*INFORMATION GIVEN*
-- -- --

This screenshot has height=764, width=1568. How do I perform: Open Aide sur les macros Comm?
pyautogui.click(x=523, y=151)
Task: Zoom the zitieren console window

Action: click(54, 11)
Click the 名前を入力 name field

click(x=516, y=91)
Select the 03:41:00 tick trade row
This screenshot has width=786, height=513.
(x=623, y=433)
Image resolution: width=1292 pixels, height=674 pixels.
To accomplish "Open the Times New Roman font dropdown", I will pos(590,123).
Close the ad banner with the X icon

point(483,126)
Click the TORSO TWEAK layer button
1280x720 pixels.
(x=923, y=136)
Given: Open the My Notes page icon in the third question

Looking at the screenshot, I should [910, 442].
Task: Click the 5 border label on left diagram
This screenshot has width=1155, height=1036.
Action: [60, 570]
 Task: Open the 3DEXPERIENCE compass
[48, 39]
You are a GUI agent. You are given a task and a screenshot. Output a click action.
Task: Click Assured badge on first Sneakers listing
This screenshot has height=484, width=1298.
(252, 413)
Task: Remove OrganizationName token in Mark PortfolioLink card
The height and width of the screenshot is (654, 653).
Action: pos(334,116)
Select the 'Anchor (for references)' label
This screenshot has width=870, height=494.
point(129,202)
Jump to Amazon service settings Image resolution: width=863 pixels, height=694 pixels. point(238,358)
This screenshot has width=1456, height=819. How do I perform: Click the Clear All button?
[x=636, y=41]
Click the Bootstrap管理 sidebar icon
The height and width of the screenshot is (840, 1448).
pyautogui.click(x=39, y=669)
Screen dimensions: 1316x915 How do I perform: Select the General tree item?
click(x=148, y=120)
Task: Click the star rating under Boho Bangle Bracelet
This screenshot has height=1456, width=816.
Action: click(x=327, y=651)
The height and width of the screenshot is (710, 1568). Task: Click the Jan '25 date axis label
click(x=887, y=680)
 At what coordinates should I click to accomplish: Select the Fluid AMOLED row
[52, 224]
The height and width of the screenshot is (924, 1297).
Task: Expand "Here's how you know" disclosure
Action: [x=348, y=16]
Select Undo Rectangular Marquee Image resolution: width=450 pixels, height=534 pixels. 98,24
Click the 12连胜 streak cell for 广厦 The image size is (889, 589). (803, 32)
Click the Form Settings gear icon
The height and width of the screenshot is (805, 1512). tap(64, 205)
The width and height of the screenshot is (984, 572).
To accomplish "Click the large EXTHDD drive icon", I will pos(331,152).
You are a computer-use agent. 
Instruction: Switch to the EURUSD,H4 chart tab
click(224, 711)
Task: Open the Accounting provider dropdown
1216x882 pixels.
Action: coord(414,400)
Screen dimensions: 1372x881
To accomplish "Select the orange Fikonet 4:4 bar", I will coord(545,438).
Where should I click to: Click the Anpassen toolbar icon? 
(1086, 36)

-- -- --

*TASK DETAILS*
Please reproduce all of the lines above without changing anything.

*TASK RESPONSE*
This screenshot has height=764, width=1568. How do I perform: Open Aide sur les macros Comm?
pyautogui.click(x=523, y=151)
Task: Zoom the zitieren console window

Action: click(54, 11)
Click the 名前を入力 name field

click(x=516, y=91)
Select the 03:41:00 tick trade row
This screenshot has width=786, height=513.
(x=623, y=433)
Image resolution: width=1292 pixels, height=674 pixels.
To accomplish "Open the Times New Roman font dropdown", I will pos(590,123).
Close the ad banner with the X icon

point(483,126)
Click the TORSO TWEAK layer button
1280x720 pixels.
(x=923, y=136)
Given: Open the My Notes page icon in the third question

Looking at the screenshot, I should [910, 442].
Task: Click the 5 border label on left diagram
This screenshot has width=1155, height=1036.
Action: [60, 570]
 Task: Open the 3DEXPERIENCE compass
[48, 39]
You are a GUI agent. You are given a task and a screenshot. Output a click action.
Task: Click Assured badge on first Sneakers listing
This screenshot has height=484, width=1298.
(252, 413)
Task: Remove OrganizationName token in Mark PortfolioLink card
The height and width of the screenshot is (654, 653).
Action: pos(334,116)
Select the 'Anchor (for references)' label
This screenshot has width=870, height=494.
point(129,202)
Jump to Amazon service settings Image resolution: width=863 pixels, height=694 pixels. point(238,358)
This screenshot has width=1456, height=819. How do I perform: Click the Clear All button?
[x=636, y=41]
Click the Bootstrap管理 sidebar icon
The height and width of the screenshot is (840, 1448).
pyautogui.click(x=39, y=669)
Screen dimensions: 1316x915 How do I perform: Select the General tree item?
click(x=148, y=120)
Task: Click the star rating under Boho Bangle Bracelet
This screenshot has height=1456, width=816.
Action: click(x=327, y=651)
The height and width of the screenshot is (710, 1568). Task: Click the Jan '25 date axis label
click(x=887, y=680)
 At what coordinates should I click to accomplish: Select the Fluid AMOLED row
[52, 224]
The height and width of the screenshot is (924, 1297).
Task: Expand "Here's how you know" disclosure
Action: [x=348, y=16]
Select Undo Rectangular Marquee Image resolution: width=450 pixels, height=534 pixels. 98,24
Click the 12连胜 streak cell for 广厦 The image size is (889, 589). (803, 32)
Click the Form Settings gear icon
The height and width of the screenshot is (805, 1512). tap(64, 205)
The width and height of the screenshot is (984, 572).
To accomplish "Click the large EXTHDD drive icon", I will pos(331,152).
You are a computer-use agent. 
Instruction: Switch to the EURUSD,H4 chart tab
click(224, 711)
Task: Open the Accounting provider dropdown
1216x882 pixels.
Action: coord(414,400)
Screen dimensions: 1372x881
To accomplish "Select the orange Fikonet 4:4 bar", I will coord(545,438).
Where should I click to: Click the Anpassen toolbar icon? 
(1086, 36)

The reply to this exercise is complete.